● **Job**: Please reproduce the entries below word for word, with every line unchanged.
****************************************
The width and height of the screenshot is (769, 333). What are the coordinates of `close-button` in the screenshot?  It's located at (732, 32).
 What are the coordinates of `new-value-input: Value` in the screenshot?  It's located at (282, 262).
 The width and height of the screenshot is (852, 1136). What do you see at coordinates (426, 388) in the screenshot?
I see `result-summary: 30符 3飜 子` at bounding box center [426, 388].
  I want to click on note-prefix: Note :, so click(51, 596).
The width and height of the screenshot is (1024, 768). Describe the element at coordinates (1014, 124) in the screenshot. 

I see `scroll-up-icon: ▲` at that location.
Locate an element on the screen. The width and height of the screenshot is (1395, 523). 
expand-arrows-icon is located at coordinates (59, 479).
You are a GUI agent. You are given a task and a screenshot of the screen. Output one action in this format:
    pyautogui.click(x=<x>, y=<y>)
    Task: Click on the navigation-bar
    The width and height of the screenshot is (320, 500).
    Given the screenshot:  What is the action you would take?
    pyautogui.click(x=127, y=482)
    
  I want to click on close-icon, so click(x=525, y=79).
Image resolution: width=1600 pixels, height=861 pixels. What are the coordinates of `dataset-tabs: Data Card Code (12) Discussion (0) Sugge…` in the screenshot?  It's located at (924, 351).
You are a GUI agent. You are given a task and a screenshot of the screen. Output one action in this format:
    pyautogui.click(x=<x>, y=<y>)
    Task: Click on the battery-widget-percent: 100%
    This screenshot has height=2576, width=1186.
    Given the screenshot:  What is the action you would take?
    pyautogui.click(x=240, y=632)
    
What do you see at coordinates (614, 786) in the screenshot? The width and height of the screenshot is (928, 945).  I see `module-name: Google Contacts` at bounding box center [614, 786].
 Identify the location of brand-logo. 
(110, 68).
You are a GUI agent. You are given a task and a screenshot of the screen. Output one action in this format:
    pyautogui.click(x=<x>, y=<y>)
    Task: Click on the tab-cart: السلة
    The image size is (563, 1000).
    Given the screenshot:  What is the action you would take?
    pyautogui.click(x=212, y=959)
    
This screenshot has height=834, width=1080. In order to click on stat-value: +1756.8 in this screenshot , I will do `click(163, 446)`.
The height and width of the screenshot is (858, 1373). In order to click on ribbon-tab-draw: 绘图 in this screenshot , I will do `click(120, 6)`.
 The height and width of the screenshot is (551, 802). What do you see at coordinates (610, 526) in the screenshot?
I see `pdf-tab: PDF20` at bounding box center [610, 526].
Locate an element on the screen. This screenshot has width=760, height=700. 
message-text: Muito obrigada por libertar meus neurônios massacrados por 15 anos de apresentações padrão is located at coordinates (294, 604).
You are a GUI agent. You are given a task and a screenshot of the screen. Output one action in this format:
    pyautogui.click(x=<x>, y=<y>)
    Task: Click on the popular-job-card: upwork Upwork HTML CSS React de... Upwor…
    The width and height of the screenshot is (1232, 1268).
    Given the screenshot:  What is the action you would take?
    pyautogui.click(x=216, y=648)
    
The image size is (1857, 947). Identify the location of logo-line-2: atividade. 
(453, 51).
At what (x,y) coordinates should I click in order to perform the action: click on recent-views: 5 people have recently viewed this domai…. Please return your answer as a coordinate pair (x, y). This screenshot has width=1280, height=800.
****************************************
● **Exercise result**:
The width and height of the screenshot is (769, 333). What are the coordinates of `close-button` in the screenshot?  It's located at (732, 32).
 What are the coordinates of `new-value-input: Value` in the screenshot?  It's located at (282, 262).
 The width and height of the screenshot is (852, 1136). What do you see at coordinates (426, 388) in the screenshot?
I see `result-summary: 30符 3飜 子` at bounding box center [426, 388].
  I want to click on note-prefix: Note :, so click(51, 596).
The width and height of the screenshot is (1024, 768). Describe the element at coordinates (1014, 124) in the screenshot. 

I see `scroll-up-icon: ▲` at that location.
Locate an element on the screen. The width and height of the screenshot is (1395, 523). 
expand-arrows-icon is located at coordinates (59, 479).
You are a GUI agent. You are given a task and a screenshot of the screen. Output one action in this format:
    pyautogui.click(x=<x>, y=<y>)
    Task: Click on the navigation-bar
    The width and height of the screenshot is (320, 500).
    Given the screenshot:  What is the action you would take?
    pyautogui.click(x=127, y=482)
    
  I want to click on close-icon, so click(x=525, y=79).
Image resolution: width=1600 pixels, height=861 pixels. What are the coordinates of `dataset-tabs: Data Card Code (12) Discussion (0) Sugge…` in the screenshot?  It's located at (924, 351).
You are a GUI agent. You are given a task and a screenshot of the screen. Output one action in this format:
    pyautogui.click(x=<x>, y=<y>)
    Task: Click on the battery-widget-percent: 100%
    This screenshot has height=2576, width=1186.
    Given the screenshot:  What is the action you would take?
    pyautogui.click(x=240, y=632)
    
What do you see at coordinates (614, 786) in the screenshot? The width and height of the screenshot is (928, 945).  I see `module-name: Google Contacts` at bounding box center [614, 786].
 Identify the location of brand-logo. 
(110, 68).
You are a GUI agent. You are given a task and a screenshot of the screen. Output one action in this format:
    pyautogui.click(x=<x>, y=<y>)
    Task: Click on the tab-cart: السلة
    The image size is (563, 1000).
    Given the screenshot:  What is the action you would take?
    pyautogui.click(x=212, y=959)
    
This screenshot has height=834, width=1080. In order to click on stat-value: +1756.8 in this screenshot , I will do `click(163, 446)`.
The height and width of the screenshot is (858, 1373). In order to click on ribbon-tab-draw: 绘图 in this screenshot , I will do `click(120, 6)`.
 The height and width of the screenshot is (551, 802). What do you see at coordinates (610, 526) in the screenshot?
I see `pdf-tab: PDF20` at bounding box center [610, 526].
Locate an element on the screen. This screenshot has width=760, height=700. 
message-text: Muito obrigada por libertar meus neurônios massacrados por 15 anos de apresentações padrão is located at coordinates (294, 604).
You are a GUI agent. You are given a task and a screenshot of the screen. Output one action in this format:
    pyautogui.click(x=<x>, y=<y>)
    Task: Click on the popular-job-card: upwork Upwork HTML CSS React de... Upwor…
    The width and height of the screenshot is (1232, 1268).
    Given the screenshot:  What is the action you would take?
    pyautogui.click(x=216, y=648)
    
The image size is (1857, 947). Identify the location of logo-line-2: atividade. 
(453, 51).
At what (x,y) coordinates should I click in order to perform the action: click on recent-views: 5 people have recently viewed this domai…. Please return your answer as a coordinate pair (x, y). This screenshot has width=1280, height=800.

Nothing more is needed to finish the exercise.